Pixel coordinate grounding data:
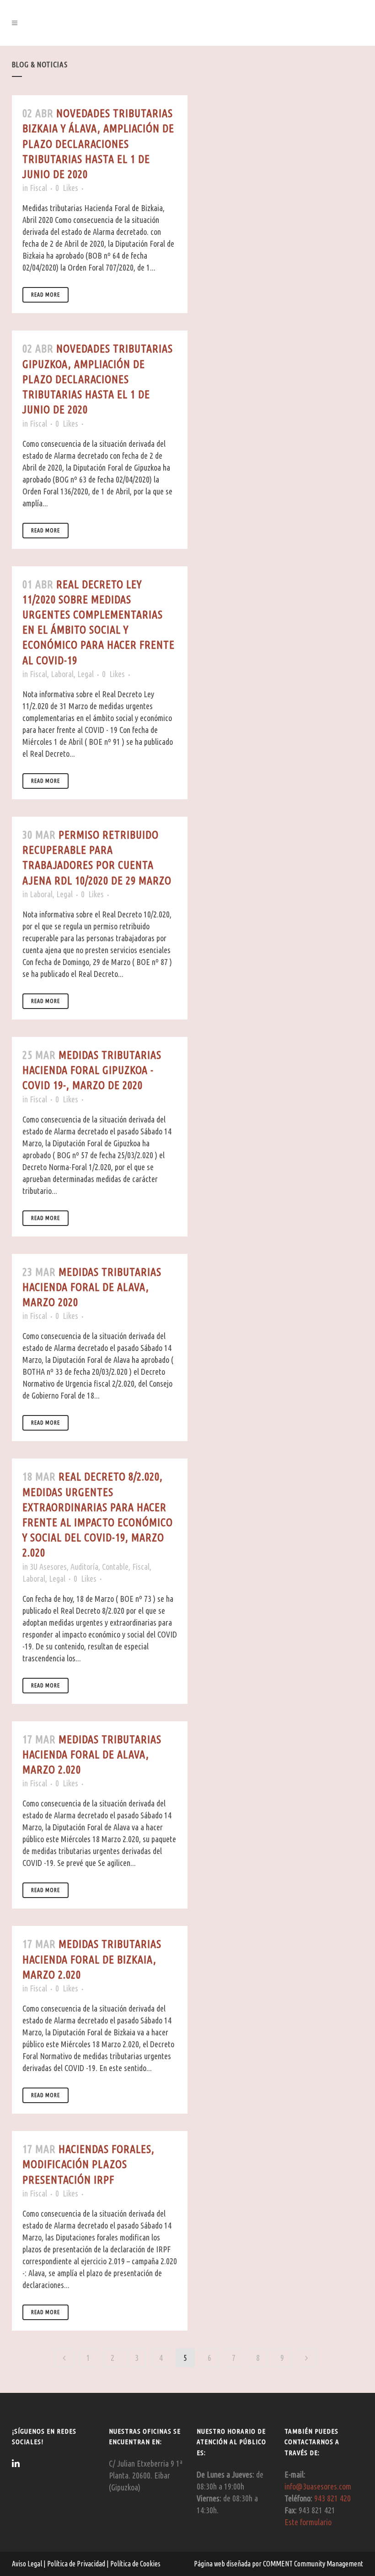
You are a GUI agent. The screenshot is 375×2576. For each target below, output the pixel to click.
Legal (85, 673)
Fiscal (38, 187)
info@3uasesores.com (317, 2486)
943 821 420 (332, 2498)
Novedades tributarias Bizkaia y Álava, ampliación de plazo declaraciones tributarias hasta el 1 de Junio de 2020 (98, 143)
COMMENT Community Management (313, 2564)
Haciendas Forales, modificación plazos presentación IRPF (88, 2164)
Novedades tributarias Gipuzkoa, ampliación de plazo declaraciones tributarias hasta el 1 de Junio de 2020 (97, 379)
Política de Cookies (135, 2564)
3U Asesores (48, 1566)
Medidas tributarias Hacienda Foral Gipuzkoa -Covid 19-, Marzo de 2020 (91, 1070)
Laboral (62, 673)
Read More (45, 295)
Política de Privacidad (77, 2564)
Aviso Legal (27, 2564)
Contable (115, 1566)
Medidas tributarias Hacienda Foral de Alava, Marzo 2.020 (91, 1754)
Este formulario (308, 2522)
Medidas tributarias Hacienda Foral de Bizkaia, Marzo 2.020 (91, 1959)
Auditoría (84, 1566)
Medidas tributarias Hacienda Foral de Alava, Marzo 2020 (91, 1287)
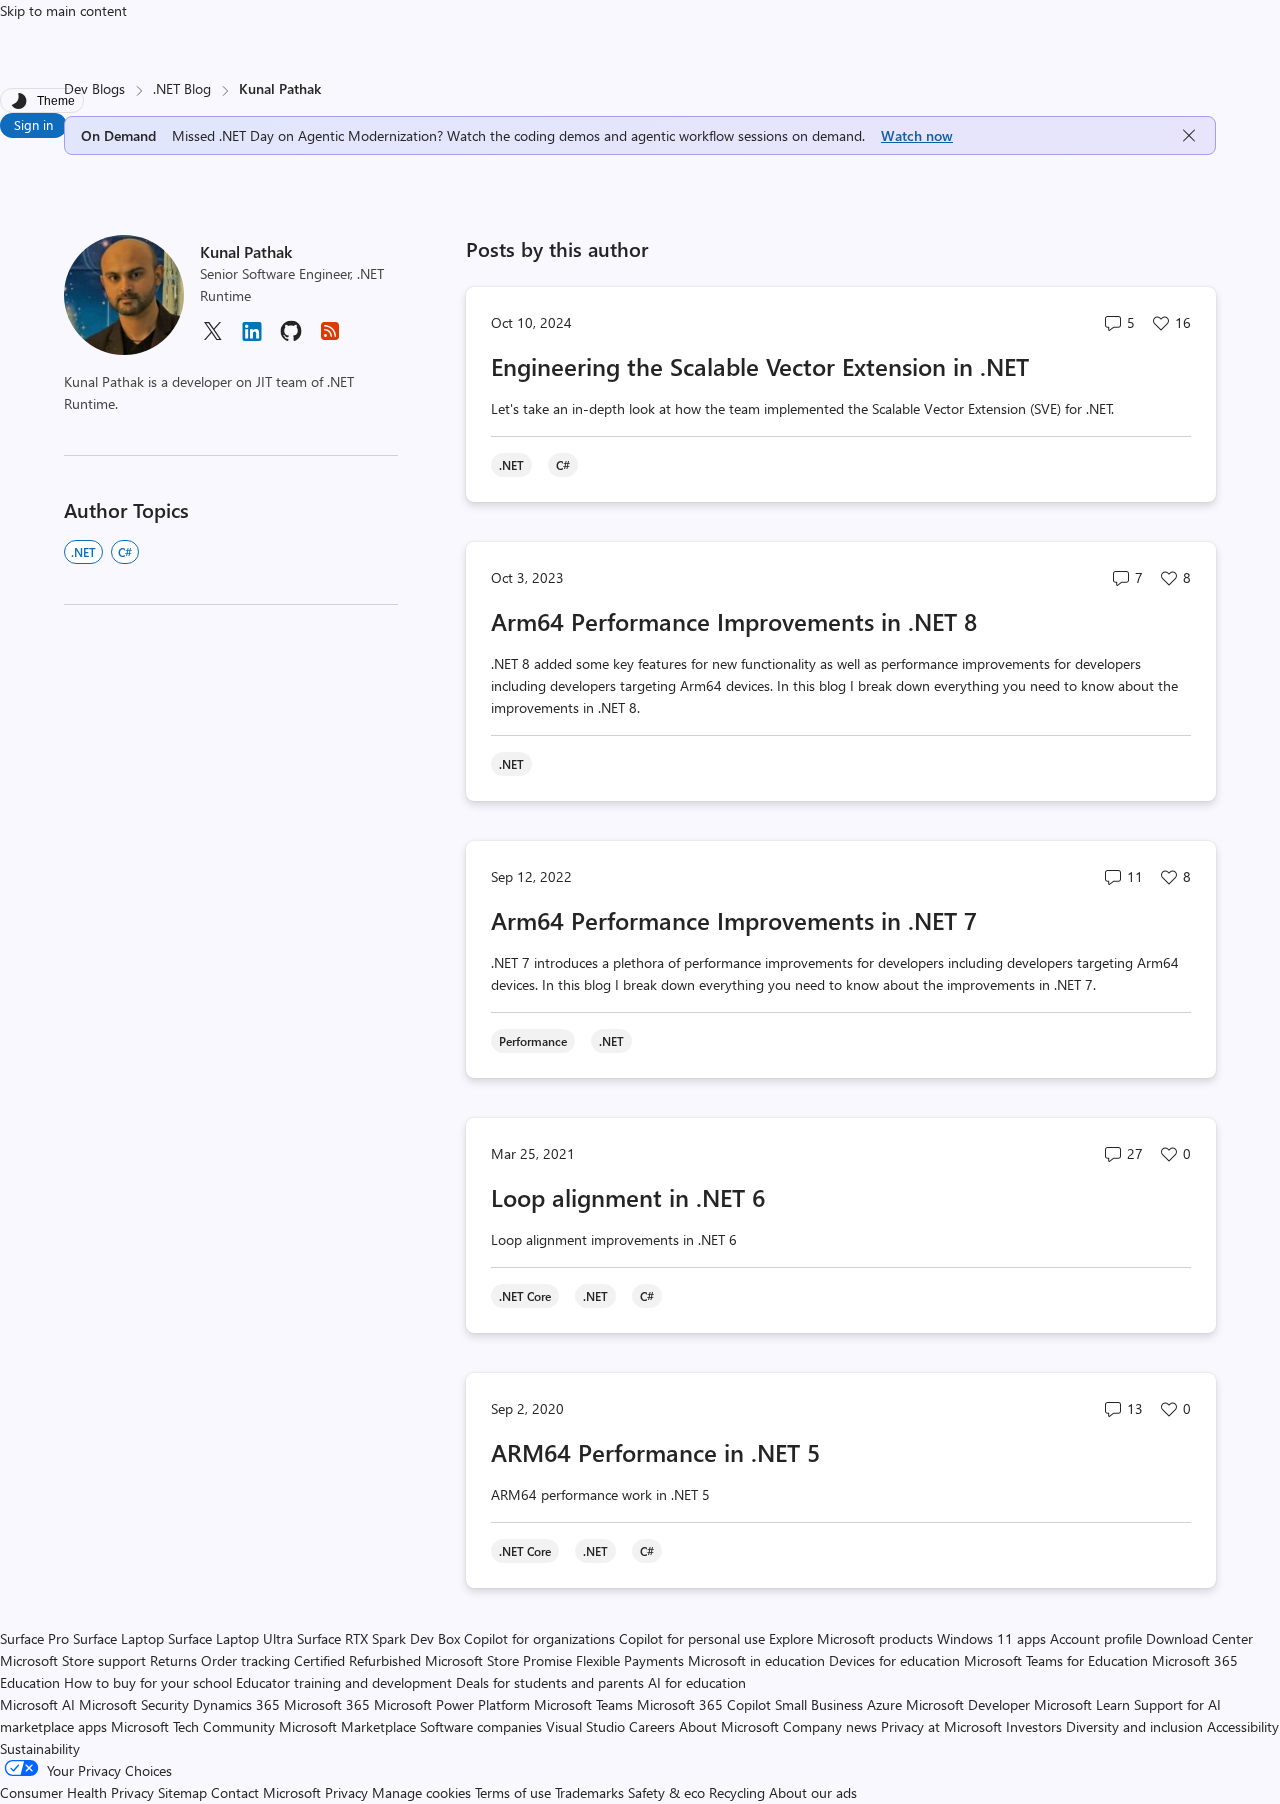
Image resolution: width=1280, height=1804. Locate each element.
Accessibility (1243, 1726)
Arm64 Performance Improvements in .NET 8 (734, 621)
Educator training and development (344, 1682)
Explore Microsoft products (851, 1638)
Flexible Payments (630, 1660)
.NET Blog (182, 88)
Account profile (1096, 1638)
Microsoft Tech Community (193, 1726)
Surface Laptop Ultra (230, 1638)
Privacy (348, 1792)
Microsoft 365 (327, 1704)
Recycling (737, 1792)
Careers (652, 1726)
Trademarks (589, 1792)
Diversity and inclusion (1134, 1726)
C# (125, 552)
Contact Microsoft (266, 1792)
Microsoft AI (37, 1704)
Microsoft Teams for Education (1056, 1660)
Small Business (819, 1704)
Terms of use (513, 1792)
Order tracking (245, 1660)
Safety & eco (666, 1792)
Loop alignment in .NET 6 (628, 1197)
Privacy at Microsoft (941, 1726)
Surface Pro (34, 1638)
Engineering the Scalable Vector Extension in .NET (760, 366)
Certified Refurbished (357, 1660)
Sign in (33, 124)
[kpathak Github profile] (291, 337)
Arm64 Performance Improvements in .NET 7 (734, 920)
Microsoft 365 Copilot (704, 1704)
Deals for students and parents (550, 1682)
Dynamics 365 (236, 1704)
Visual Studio (585, 1726)
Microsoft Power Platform (452, 1704)
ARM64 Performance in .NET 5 (655, 1452)
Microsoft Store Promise (498, 1660)
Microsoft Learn (1082, 1704)
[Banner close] (1189, 135)
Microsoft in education (756, 1660)
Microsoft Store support (73, 1660)
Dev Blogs (94, 88)
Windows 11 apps (991, 1638)
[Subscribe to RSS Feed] (330, 337)
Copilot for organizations (539, 1638)
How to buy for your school (148, 1682)
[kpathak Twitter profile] (212, 337)
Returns (173, 1660)
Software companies (481, 1726)
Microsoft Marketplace (347, 1726)
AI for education (697, 1682)
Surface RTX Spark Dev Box (378, 1638)
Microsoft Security (134, 1704)
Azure (884, 1704)
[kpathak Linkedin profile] (252, 338)
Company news (830, 1726)
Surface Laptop (118, 1638)
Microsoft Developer (968, 1704)
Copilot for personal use (692, 1638)
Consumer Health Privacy (77, 1792)
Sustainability (40, 1748)
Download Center (1199, 1638)
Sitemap (182, 1792)
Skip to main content (63, 10)
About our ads (813, 1792)
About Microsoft (729, 1726)
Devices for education (894, 1660)
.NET (83, 552)
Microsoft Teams (583, 1704)
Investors (1034, 1726)
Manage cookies (421, 1792)
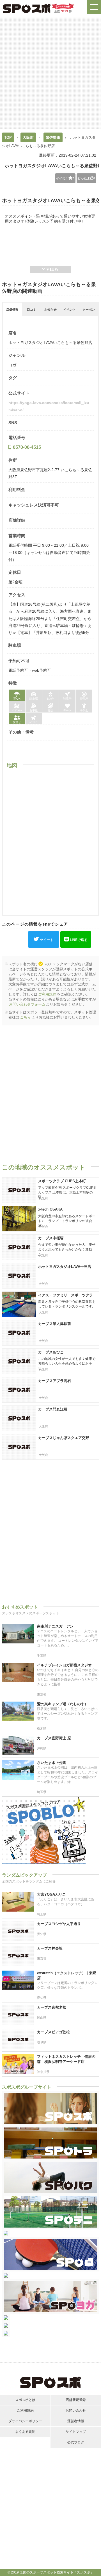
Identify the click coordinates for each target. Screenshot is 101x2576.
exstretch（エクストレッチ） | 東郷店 (66, 1975)
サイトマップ (76, 2432)
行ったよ (86, 178)
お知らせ (50, 309)
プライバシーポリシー (25, 2421)
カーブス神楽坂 (50, 1948)
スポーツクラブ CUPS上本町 (62, 1181)
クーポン (88, 309)
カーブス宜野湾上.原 (54, 1738)
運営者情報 (75, 2421)
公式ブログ (75, 2442)
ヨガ (12, 365)
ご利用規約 (47, 994)
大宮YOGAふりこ (51, 1894)
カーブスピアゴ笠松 (53, 2032)
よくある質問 (25, 2432)
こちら (25, 1017)
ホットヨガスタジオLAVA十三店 (64, 1267)
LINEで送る (79, 940)
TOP (8, 137)
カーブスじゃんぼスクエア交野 (63, 1438)
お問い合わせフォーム (27, 1004)
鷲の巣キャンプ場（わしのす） (62, 1704)
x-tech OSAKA (50, 1209)
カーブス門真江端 (52, 1409)
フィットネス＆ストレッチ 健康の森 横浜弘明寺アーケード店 (66, 2059)
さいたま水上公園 (51, 1763)
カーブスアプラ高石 (54, 1381)
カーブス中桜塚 (51, 1238)
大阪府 (28, 137)
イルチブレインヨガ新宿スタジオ (64, 1665)
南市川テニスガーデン (55, 1626)
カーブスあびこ (51, 1352)
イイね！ (65, 178)
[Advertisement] (50, 72)
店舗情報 (12, 309)
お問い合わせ (76, 2410)
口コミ (31, 309)
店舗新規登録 (76, 2400)
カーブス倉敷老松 (51, 2007)
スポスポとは (25, 2400)
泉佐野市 (53, 137)
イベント (69, 309)
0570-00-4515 (27, 447)
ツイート (46, 940)
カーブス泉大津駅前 (54, 1324)
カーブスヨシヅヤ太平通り (59, 1924)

_REQUIREMENT:_
Print nothing except the lines above from the one containing "Contact Microsoft (266, 1792)" down to the one containing "さいたま水上公園 (51, 1763)", both included, exactly as written and free of pictures.

_WORKED SOLUTION:_
Contact Microsoft (266, 1792)
Microsoft AI (37, 1704)
Microsoft Teams for Education (1056, 1660)
Small Business (819, 1704)
Terms of use (513, 1792)
Order tracking (245, 1660)
Safety & eco (666, 1792)
Loop alignment in .NET 6 (628, 1197)
Privacy at Microsoft (941, 1726)
Surface Pro (34, 1638)
Engineering the Scalable Vector Extension in .NET (760, 366)
Certified Refurbished (357, 1660)
Sign in (33, 124)
[kpathak Github profile] (291, 337)
Arm64 Performance Improvements in .NET 7 (734, 920)
Microsoft 365 Copilot (704, 1704)
Deals for students and parents (550, 1682)
Dynamics 365 (236, 1704)
Visual Studio (585, 1726)
Microsoft Power Platform (452, 1704)
ARM64 Performance in .NET 5 (655, 1452)
Microsoft Store Promise (498, 1660)
Microsoft Learn (1082, 1704)
[Banner close] (1189, 135)
Microsoft in education (756, 1660)
Microsoft Store support (73, 1660)
Dev Blogs (94, 88)
Windows 11 apps (991, 1638)
[Subscribe to RSS Feed] (330, 337)
Copilot for organizations (539, 1638)
How to buy for your school (148, 1682)
[kpathak Twitter profile] (212, 337)
Returns (173, 1660)
Software companies (481, 1726)
Microsoft Marketplace (347, 1726)
AI for education (697, 1682)
Surface RTX Spark Dev Box (378, 1638)
Microsoft Security (134, 1704)
Azure (884, 1704)
[kpathak Linkedin profile] (252, 338)
Company news (830, 1726)
Surface Laptop (118, 1638)
Microsoft Developer (968, 1704)
Copilot for personal use (692, 1638)
Consumer Health Privacy (77, 1792)
Sustainability (40, 1748)
Download Center (1199, 1638)
Sitemap (182, 1792)
Skip to main content (63, 10)
About our ads (813, 1792)
About Microsoft (729, 1726)
Devices for education (894, 1660)
.NET (83, 552)
Microsoft Teams (583, 1704)
Investors (1034, 1726)
Manage cookies (421, 1792)
Identify the click coordinates for each target. Screenshot is 101x2576.
exstretch（エクストレッチ） | 東郷店 (66, 1975)
サイトマップ (76, 2432)
行ったよ (86, 178)
お知らせ (50, 309)
プライバシーポリシー (25, 2421)
カーブス神楽坂 (50, 1948)
スポーツクラブ CUPS上本町 (62, 1181)
クーポン (88, 309)
カーブス宜野湾上.原 (54, 1738)
運営者情報 (75, 2421)
公式ブログ (75, 2442)
ヨガ (12, 365)
ご利用規約 (47, 994)
大宮YOGAふりこ (51, 1894)
カーブスピアゴ笠松 (53, 2032)
よくある質問 (25, 2432)
こちら (25, 1017)
ホットヨガスタジオLAVA十三店 (64, 1267)
LINEで送る (79, 940)
TOP (8, 137)
カーブスじゃんぼスクエア交野 (63, 1438)
お問い合わせフォーム (27, 1004)
鷲の巣キャンプ場（わしのす） (62, 1704)
x-tech OSAKA (50, 1209)
カーブス門真江端 (52, 1409)
フィットネス＆ストレッチ 健康の森 横浜弘明寺アーケード店 (66, 2059)
さいたま水上公園 (51, 1763)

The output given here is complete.